Catholic, Anglican or Free - all Christians who have a sense that the digital age represents more than a counter-Church fad will be edified by the Pope's sentiments. I commend them you you in those terms. 

Thursday, November 25, 2010

The Poor Selling of Salvation

Imagine that you are visiting a carpet shop for the first time. Imagine the scene unfolding thus:

You are met at the door by a man who smiles at you warmly. As you cross the threshold of the flooring emporium, the gentleman says, 'You need a carpet, don't you?'. Before you have a chance to reply, the man continues: 'yes, that's right - a carpet - a lounge carpet I think. Yes, you look like you need a lounge carpet to me.' You try to venture into the shop a little further, but the warm smiling man persists, saying 'a blue one isn't it? You look like just the kind of person who wants a blue lounge carpet. We have lots of lovely blue lounge carpets.' Still you have said nothing, but politeness and idle curiosity keep you there. You look at a wide array of the finest carpets, all shades of blue - thick-pile, short-pile, looped, tufted. There is not a blue lounge carpet that you have not seen this day. The helpful assistant presses you for a choice, some indication of preference. He has worked hard and given you much time, the benefits of his considerable training and experience, and his love for carpet is compelling. You have said very little until now, perhaps save for making affirmative noises and appreciative grunts. Genuine niceness on your part and his determination to send you home with a blue lounge carpet have seen you narrow what you have seen down to three samples. 'Well?' the man encourages, 'which one will you go for?' Finally you pluck up the courage and say, wringing your hands and feeling like a complete heel: 'I came in for bathroom vinyl, actually'. 

This is an example of poor selling.

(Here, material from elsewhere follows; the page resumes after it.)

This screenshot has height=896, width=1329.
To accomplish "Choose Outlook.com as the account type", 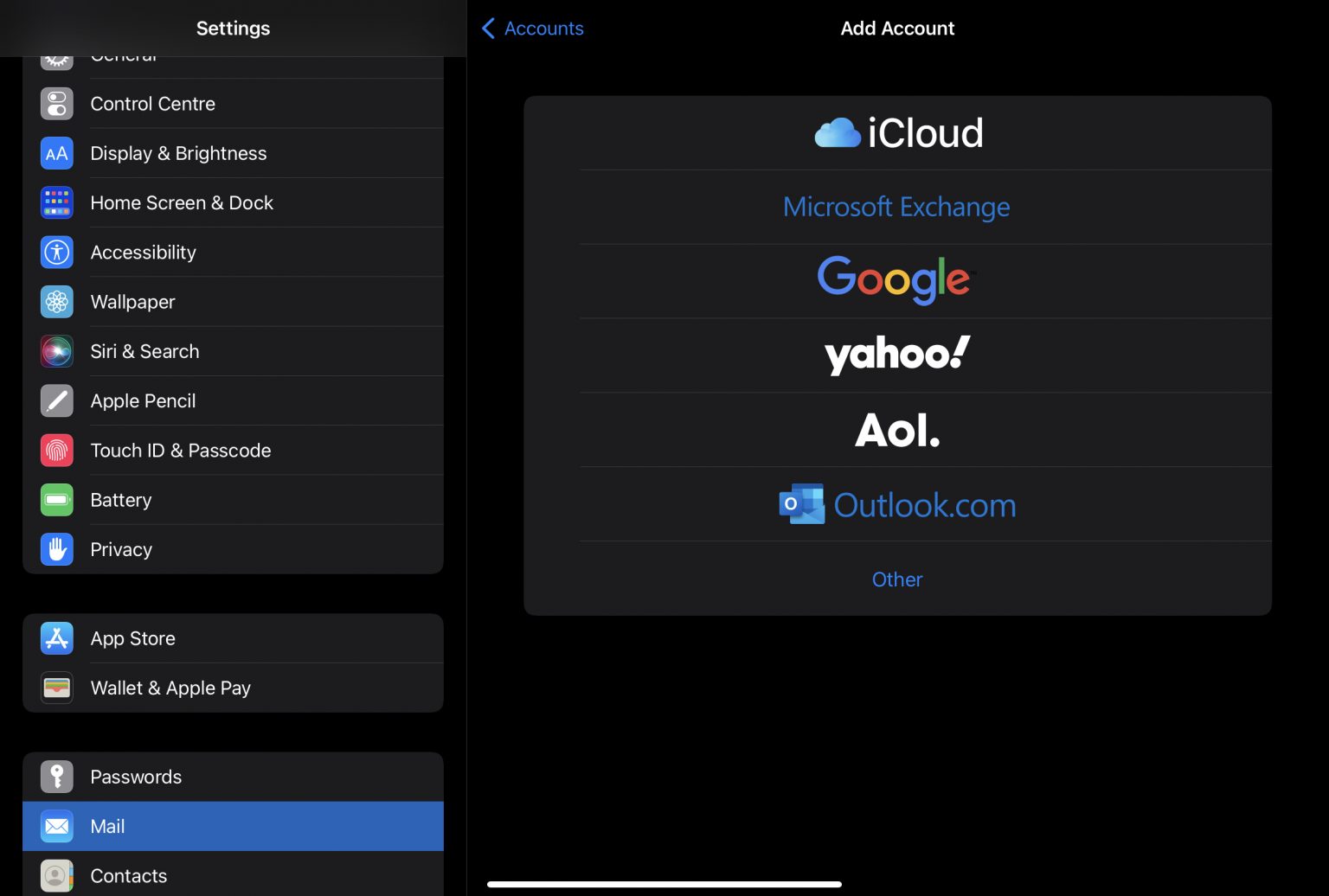I will click(x=897, y=504).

It happens day by day by day in many places and is not good practice. If it persists, it lowers turnover and thereby profit and in the end, the shop shuts. 

But it is what we do in some of our churches. 

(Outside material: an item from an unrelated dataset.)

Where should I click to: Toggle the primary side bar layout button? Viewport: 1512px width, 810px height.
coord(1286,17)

Now, 'selling' is only illustrative, but this was a phenomenon that I identified in conversation with a friend of mine, himself of the charismatic tradition. It is the 'let us tell you what you need syndrome', and is in all but name, bad 'selling'. 

Good 'selling' is about having a heart to meet the needs of people. It involves providing an approrpriate welcome, space and time for the person to browse and orientate their thoughts and choices, enquiring as to their needs, matching their needs with the correct benefits of what we believe we have to 'sell' - offering choices where possible, even in the event that we have to be honest if our 'product' isn't fully what the person claims to need. If all has gone well, it is appropriate to ask for the 'sale', mentioning the pertinent extras, managing future expectations for the process going-forward and then commending the 'sale'. The need to "go the extra mile" is crucial, perhaps revisiting that person some time later to see if the 'product' met the needs as expected. This is the broad framework of competant selling, and on this I know what I am talking about! 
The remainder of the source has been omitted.